start The records
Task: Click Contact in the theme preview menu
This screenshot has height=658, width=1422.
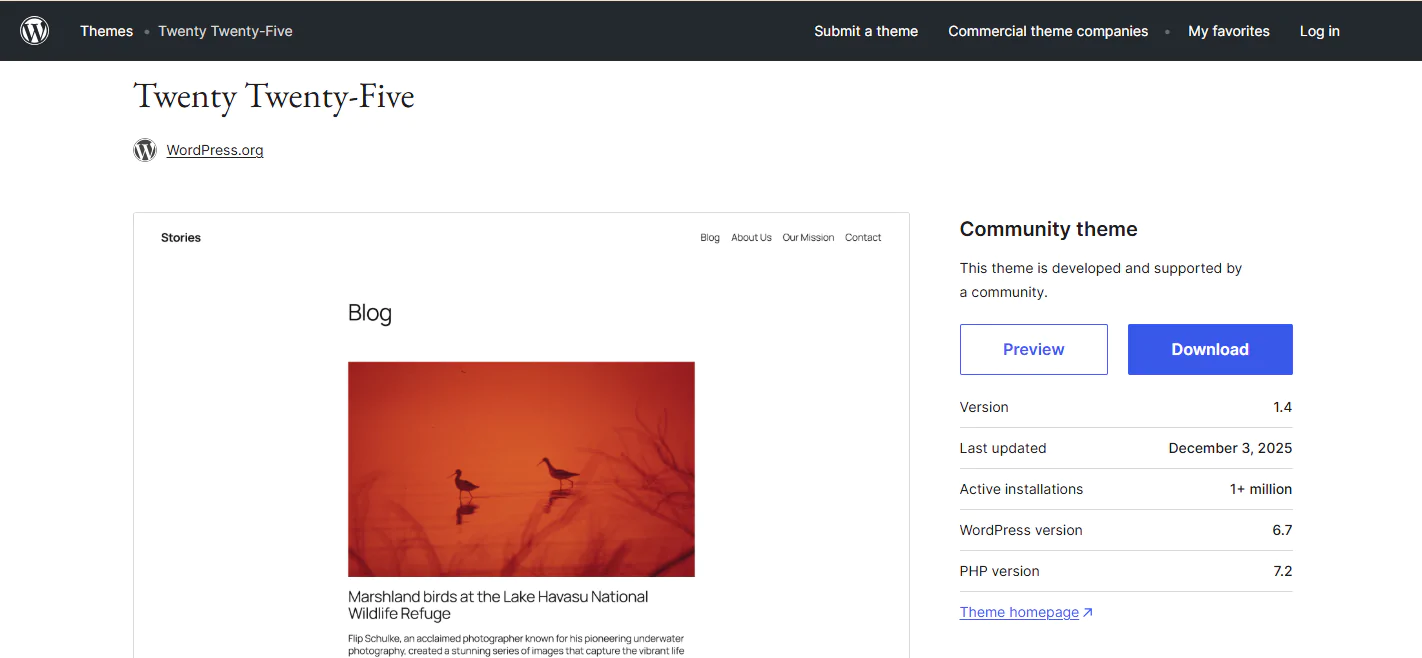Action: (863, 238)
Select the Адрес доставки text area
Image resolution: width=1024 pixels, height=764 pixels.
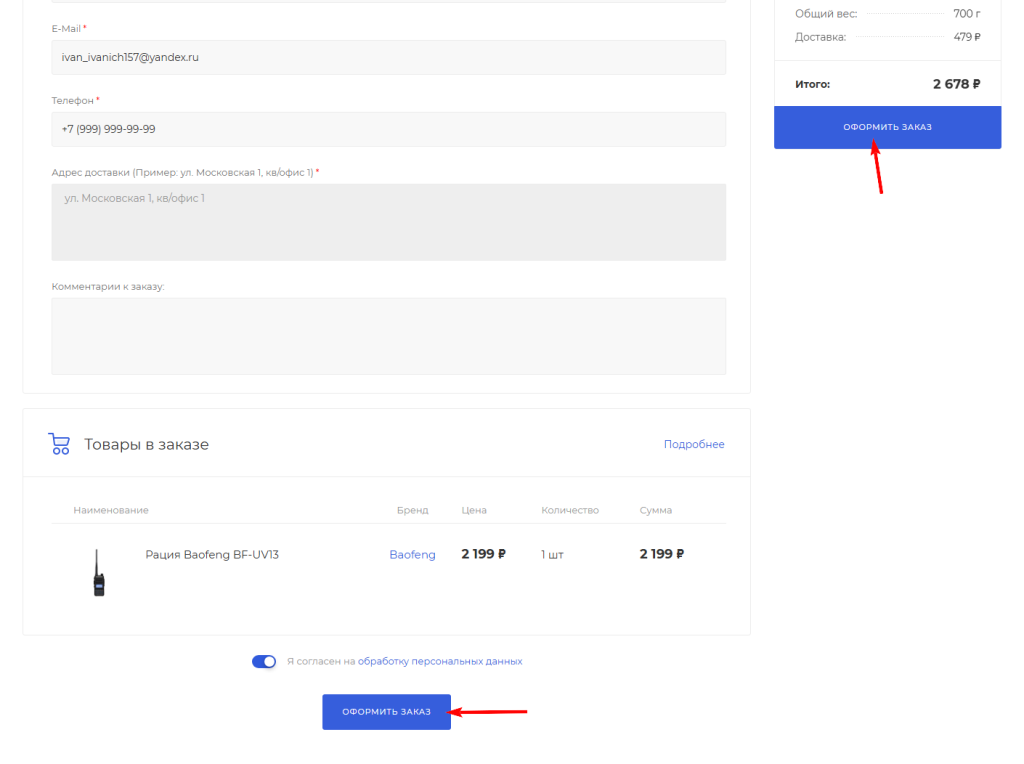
end The records
_Work to complete_
Copy the listing above word for word, line by line, and leave the pictures out.

_Response to this task_
Task: Click Contact in the theme preview menu
This screenshot has height=658, width=1422.
Action: (863, 238)
Select the Адрес доставки text area
Image resolution: width=1024 pixels, height=764 pixels.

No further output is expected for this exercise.